Time will tell what Sonia Gandhi will do from behind the scenes

Sonia Gandhi, who chose Manmohan Singh for prime minister, said that she never wanted office. Photo: Ujjal Deb/Hindustan Times.Premium
Sonia Gandhi, who chose Manmohan Singh for prime minister, said that she never wanted office. Photo: Ujjal Deb/Hindustan Times.

Thirty years before Christ, Julius Caesar’s heir Octavian got his revenge and ended Rome’s civil war. First, he killed all of Caesar’s Senate assassins. Then he crushed Mark Antony and his wife Cleopatra, who killed themselves.

Octavian returned from Egypt as master of Rome. What should he now do? He received advice on this from two associates. One was Marcus Agrippa, who had won Octavian’s most important naval battle at Actium. The other was Gaius Maecenas, the aristocrat whose patronage gave us the works of Virgil and Horace.

Agrippa, the soldier, counselled restraint. He said Octavian should give up thoughts of monarchy (“one-man rule") and restore the Roman republic. Bad things inevitably came out of taking on such responsibility, Agrippa said in a great speech. It was only friends and chamchas who benefited from having their patron in power, he said. The monarch himself mainly suffered in silence, blamed for everything.

Maecenas gave the opposite advice. It was Octavian’s duty to himself to retain the power he had fought so hard to win. The people were a mob and needed herding. He advised Octavian to keep the republic’s organs—the Senate, the tribunes, the pleb assembly and so on—intact. But he should strip them of power. Octavian should control the direction of the state from behind. And he did not even need to announce his kingship. He should just get himself elected consul (of whom two were elected every year) to keep up the facade of democracy.

Now, the idea that democracy must be managed from behind has been around in the West from the time democracy was born 2,500 years ago. While they were working on the American constitution, James Madison and Alexander Hamilton both considered an aristocracy that would guide American democracy.

Last week, the Congress’ Digvijaya Singh told us that this controlling from behind doesn’t work for India. He was referring to the fact that Sonia Gandhi, leader of the largest party in the Lok Sabha, was not the prime minister. She had instead chosen Manmohan Singh, who cannot even get himself elected, to play that role, while she remained powerful, but in the background.
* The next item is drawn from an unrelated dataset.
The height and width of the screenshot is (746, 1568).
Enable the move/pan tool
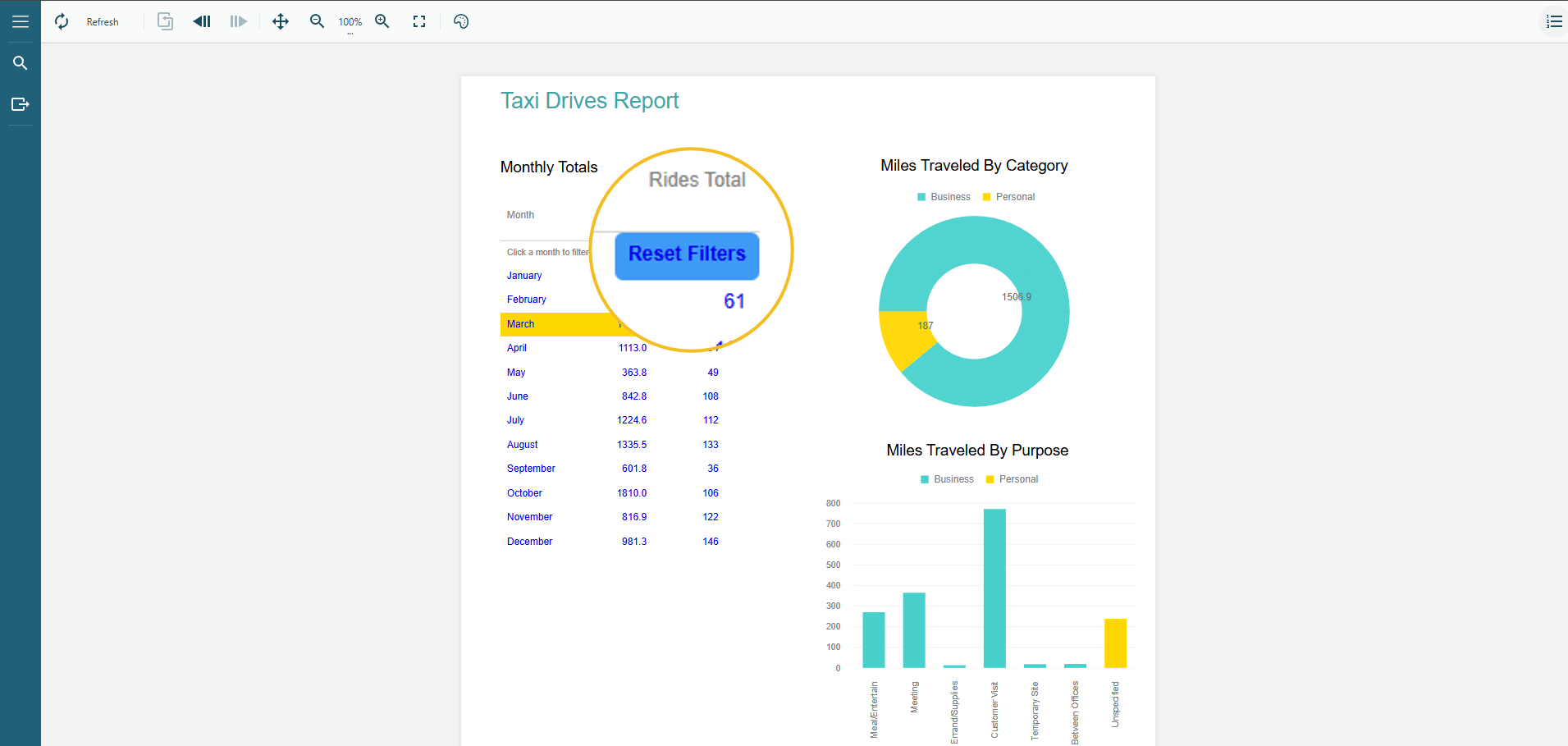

This strange system of two power centres has come because our constitution allows it. In India, as in the UK, executive power is vested in the president/monarch. This person “appoints" the prime minister, but is himself held in check by having no real power.

Sonia Gandhi’s entry in Indian politics has produced the unusual situation of making her the person who appoints the prime minister before the president does. She is and is not the real power in India.

To return to the Romans, what did Octavian do? He thanked both his friends for their advice, according to the historian Cassius Dio, and then rejected that of Agrippa.

He took the counsel of Maecenas, and did not crown himself king. He instead became emperor (in Latin, imperator, someone who gives orders), renaming himself Augustus.

Sonia Gandhi also rejected the Agrippan counsel of Congressmen. She did not take the proper republican position. Most in the Congress believe that, as Digvijaya Singh suggests, she should have become prime minister in 2004.

Instead, exactly like Augustus, she holds constitutional roles, like Lok Sabha member, which give us the impression that the republic is normal.

But it isn’t. The prime minister serves at the pleasure, not of the President of India, but of the president of the Indian National Congress.

Sonia Gandhi said, while rejecting prime ministership, that she never wanted office. Along with her conscience, blame must be portioned out to the Bharatiya Janata Party. In particular, the vulgar threat of Sushma Swaraj (who threatened to tonsure herself, a most unpleasant thought) which encouraged this rejection of the form of power but not its substance.

Maecenas turned out to be right for his time: Under its Italian emperor, Rome became the greatest power in history and Romans the wealthiest citizens of the world.

What our Italian empress will do from behind the scenes, time will tell.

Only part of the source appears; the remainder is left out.